Methotrexate is a commonly used antipsoriatic agent. However, it can cause hepatic fibrosis with long-term use. Whilst the conventional liver biopsy is valuable in diagnosis and in assessment of the current stage of liver damage and fibrosis, it gives a static picture of previously accumulated damage, is associated with significant morbidity, is painful to the patient, and is costly to the health-care economy.

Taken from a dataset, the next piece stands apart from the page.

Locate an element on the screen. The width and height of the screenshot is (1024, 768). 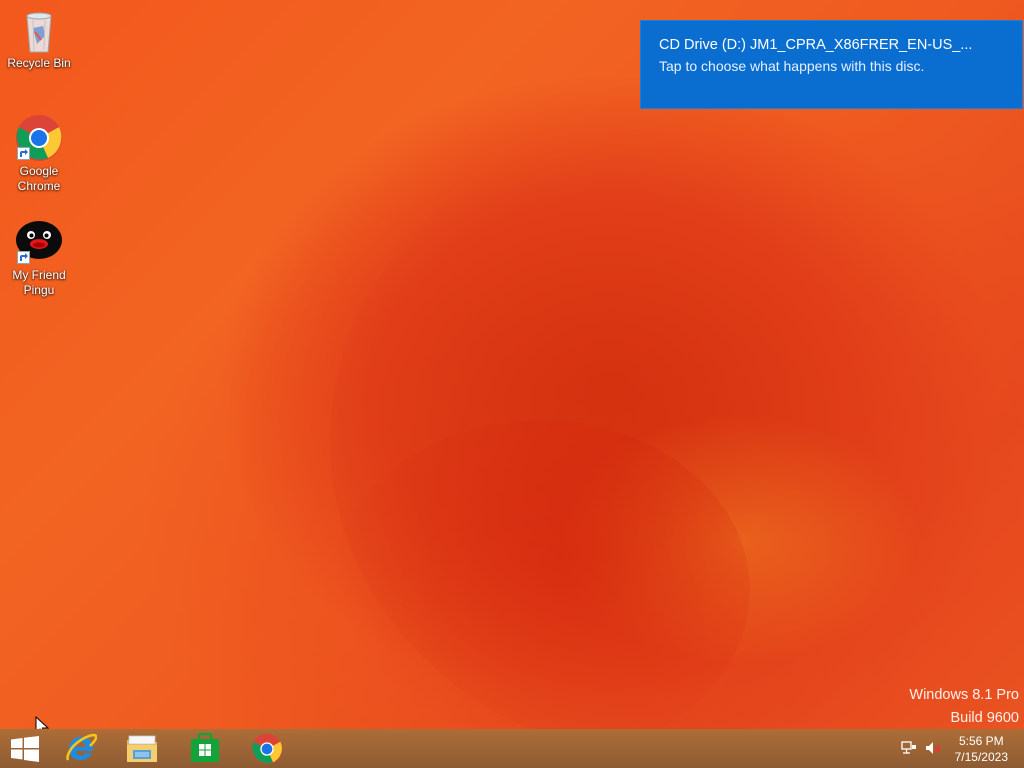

The PIIINP assay can be used to detect changes in the metabolism of connective tissue. One of its most widely used applications is in monitoring the degree of liver damage in psoriasis patients treated with the cytostatic drug methotrexate1,2.
PIIINP overcomes the shortcomings of liver biopsy and has been shown to be a very useful non-invasive marker of liver fibrosis1,2. According to the European S3 Guidelines concerning the systemic treatment of psoriasis vulgaris, PIIINP measurement should be performed prior to commencement of methotrexate treatment and every three months thereafter. Patients whose PIIINP levels are consistently normal are very unlikely to have significant liver damage, and liver biopsies may be restricted to the small minority in whom PIIINP levels are repeatedly elevated3.
1. Chalmers RJG et al. Replacement of routine liver biopsy by procollagen III aminopeptide for monitoring patients with psoriasis receiving long-term methotrexate: a multicenter audit and health economic analysis. Br J Dermatol 2005;152:444-450.
2. Maurice PDL et al. Monitoring patients on methotrexate: hepatic fi brosis not seen in patients with normal serum assays of aminoterminal peptide of type III procollagen. Br J Dermatol 2005;152:451-458.
3. Pathirana D et al. European S3-guidelines on the systemic treatment of psoriasis vulgaris. J Eur Acad Dermatol Venereol. 2009;23 Suppl 2:1-70.